## Brief
Please return every record exactly as written, leaving out the pictures.

*** Data shown ***

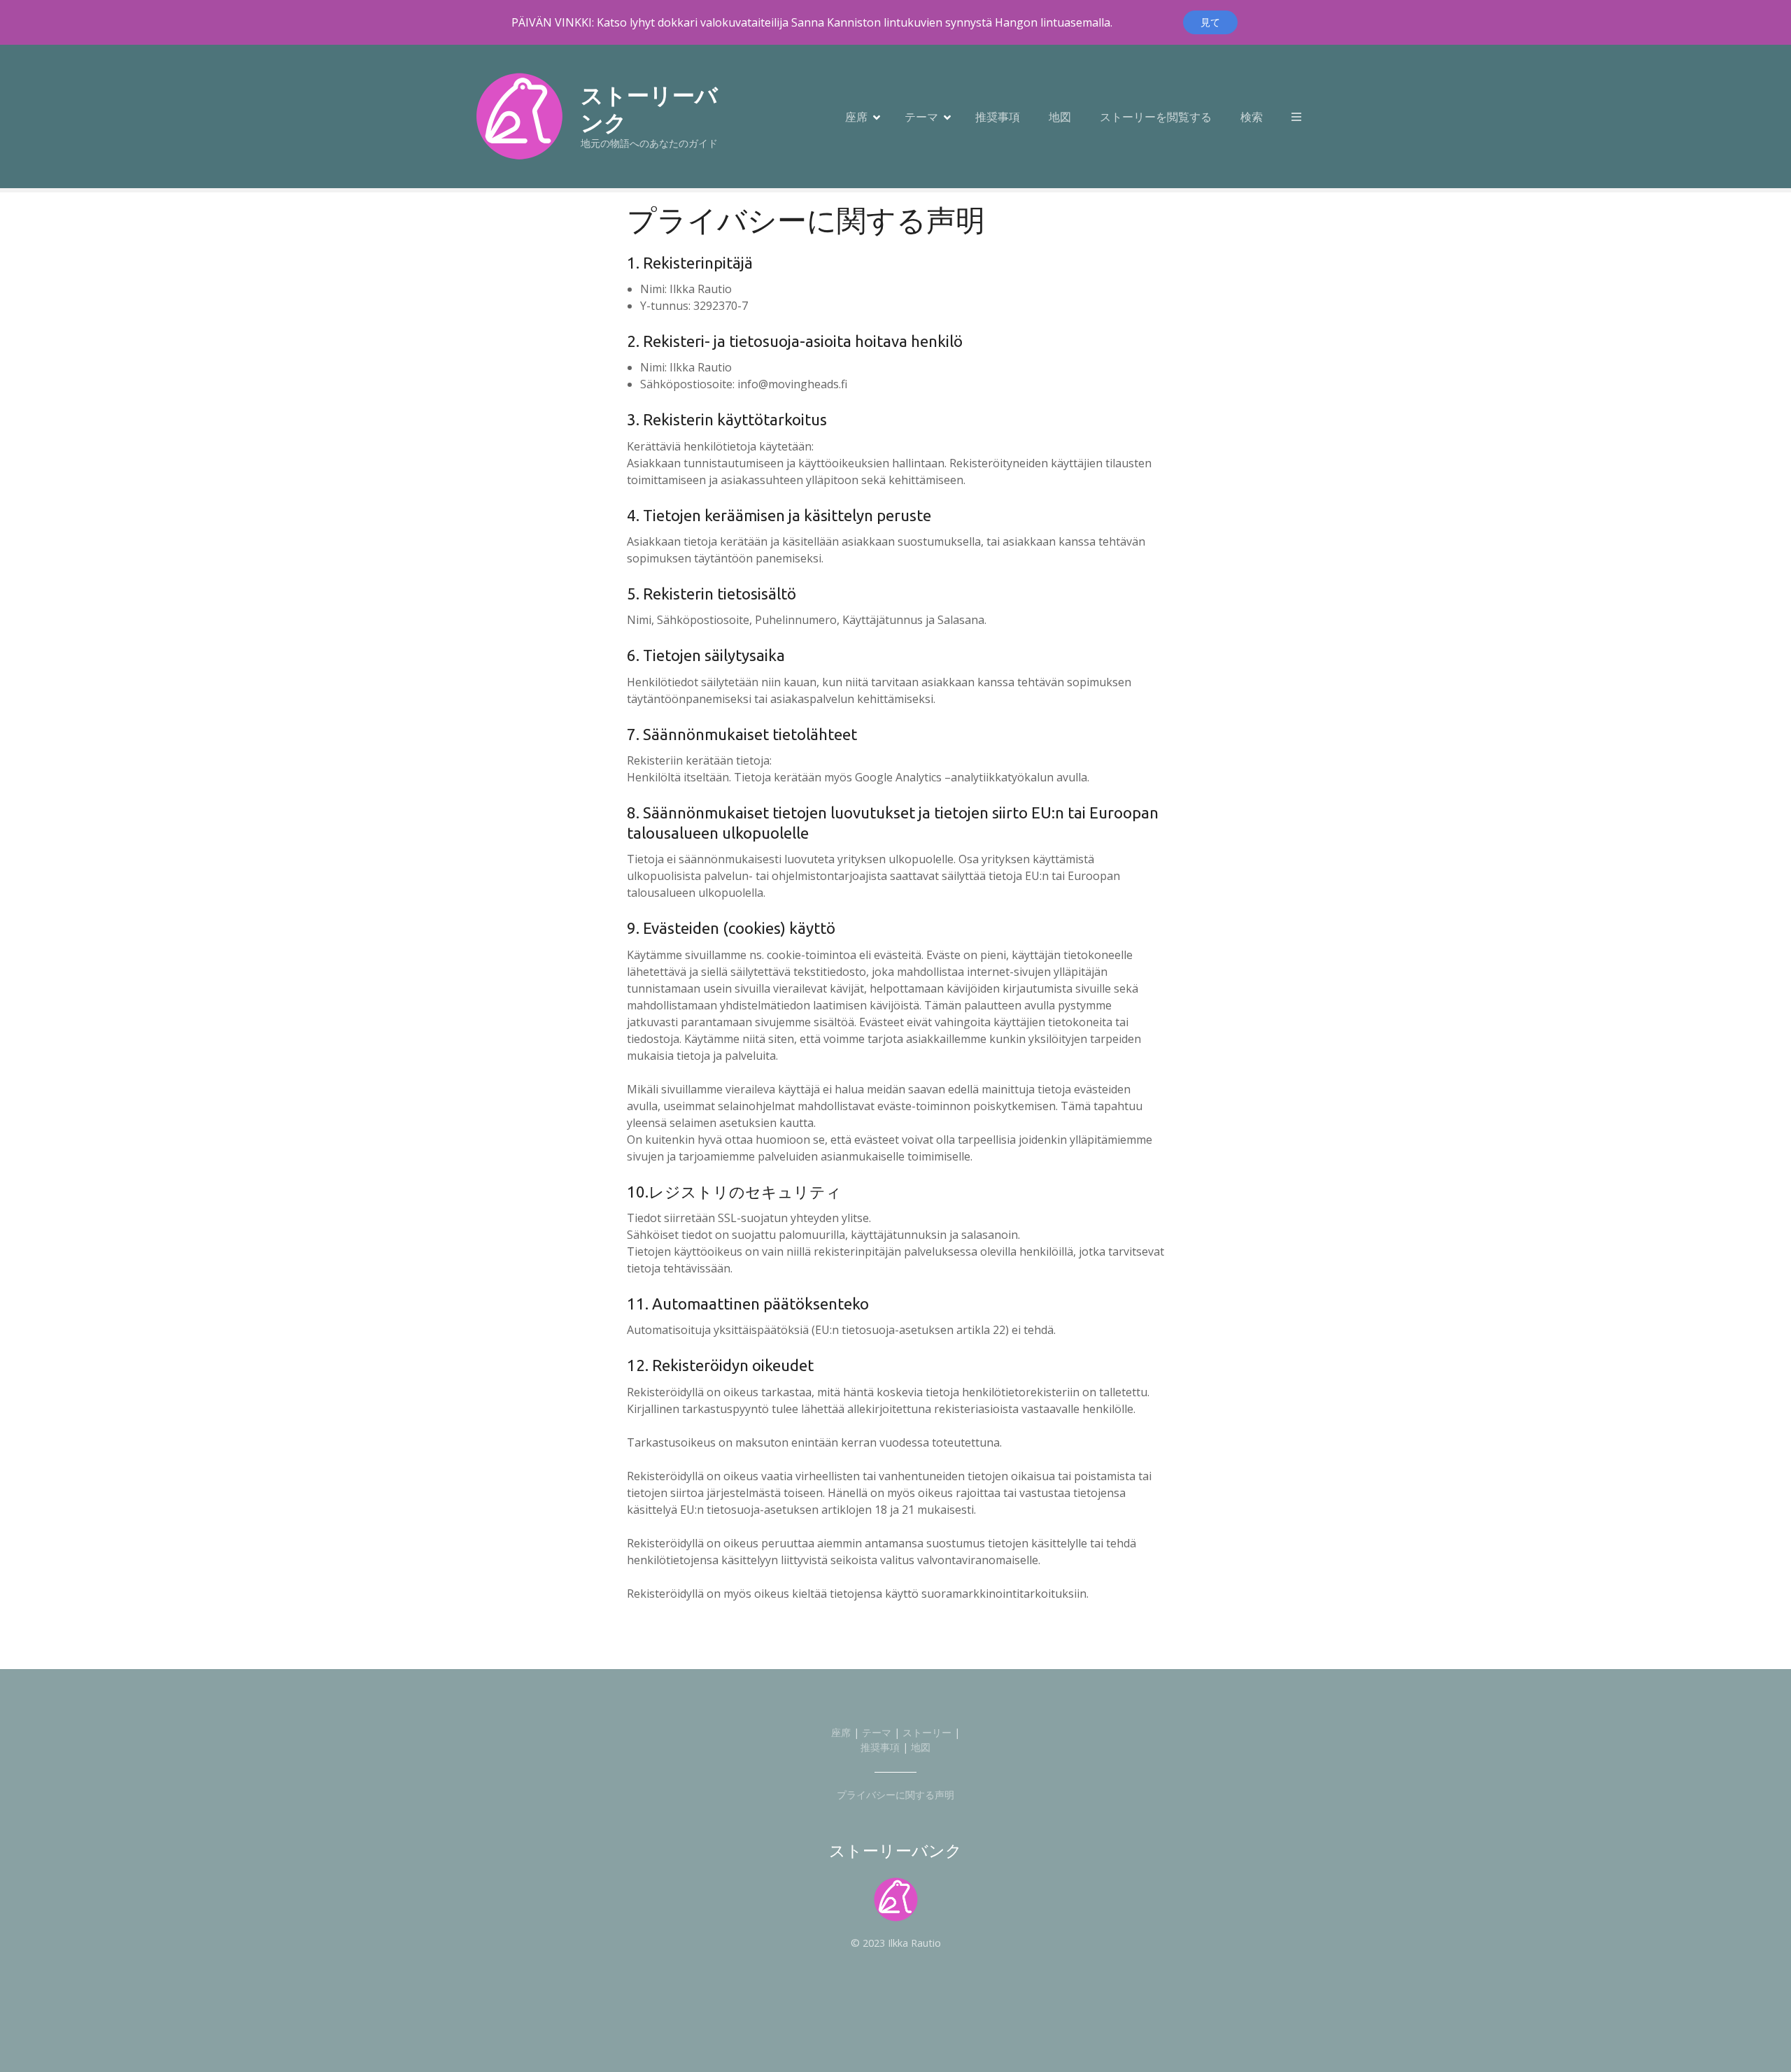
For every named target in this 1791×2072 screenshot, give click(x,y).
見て (1210, 22)
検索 (1251, 117)
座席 (856, 117)
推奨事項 (997, 117)
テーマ (921, 117)
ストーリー (926, 1732)
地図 (1060, 117)
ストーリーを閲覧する (1156, 117)
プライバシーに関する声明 (895, 1794)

***

## Answer to the exercise
For every named target in this 1791×2072 screenshot, give click(x,y).
見て (1210, 22)
検索 (1251, 117)
座席 (856, 117)
推奨事項 (997, 117)
テーマ (921, 117)
ストーリー (926, 1732)
地図 (1060, 117)
ストーリーを閲覧する (1156, 117)
プライバシーに関する声明 (895, 1794)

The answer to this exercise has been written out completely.